Preheat oven to 400ºF. Pat duck legs dry with paper towel and trim away excess fat, reserving fat. Season duck legs on both sides with salt and pepper. Place them skin side down in a large, ovenproof, dry, unheated skillet and place over a medium flame. Add reserved duck fat to the skillet to render it. Cook duck legs on the skin side 6 to 10 minutes, until nicely browned. Turn legs and brown them on the other side for 2 minutes. Transfer to a plate.

Remove any unrendered fat pieces from the skillet. If you have more than 2 tablespoons of fat in the pan (basically enough to coat the pan), spoon the excess off. Save it, though—you may still need it. Add the carrots and potatoes to the pan, toss to coat with duck fat and season with salt and pepper. Sauté vegetables for 5 to 10 minutes, stirring occasionally, until they begin to brown. Stir in the leeks (you can substitute onions, if you like) and cook for 3 to 5 minutes, stirring frequently to avoid burning. Add garlic and thyme to the pan and cook just until fragrant, 45 seconds or so, stirring. (Here’s where you may need to add a little extra fat to the pan. My duck wasn’t particularly fatty, so I actually had to drizzle some canola oil in the pan to not scorch the garlic.)

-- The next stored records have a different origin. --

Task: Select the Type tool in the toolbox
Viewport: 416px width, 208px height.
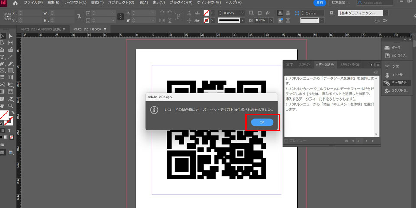Action: [x=3, y=57]
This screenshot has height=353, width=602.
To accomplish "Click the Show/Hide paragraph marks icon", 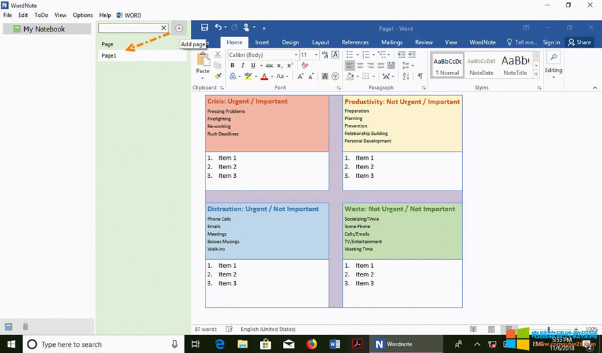I will pos(420,77).
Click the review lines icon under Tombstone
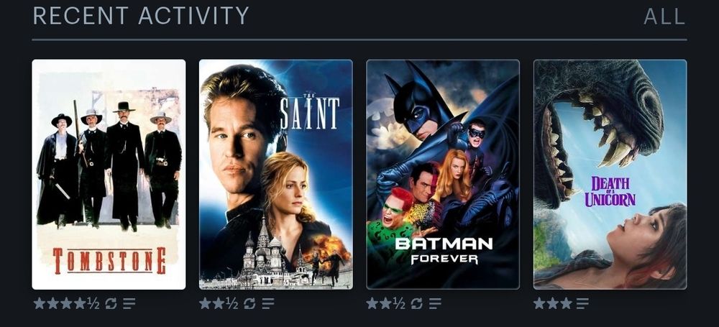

Return duck legs to pan, skin side up. Add bay leaf, broth and wine. Liquids should only come about halfway up the side of the duck legs; use less if necessary. increase heat and bring to a boil. Transfer pan to the oven and cook, uncovered, for 30 minutes. Check liquids at this point. My wine and broth and mostly cooked away, so I added some water (not enough to come up to the original levels, but enough to keep vegetables moist).

Reduce heat to 350ºF and cook duck for another 30 minutes. Serve immediately, spooning vegetable mix onto individual plates and topping with duck leg.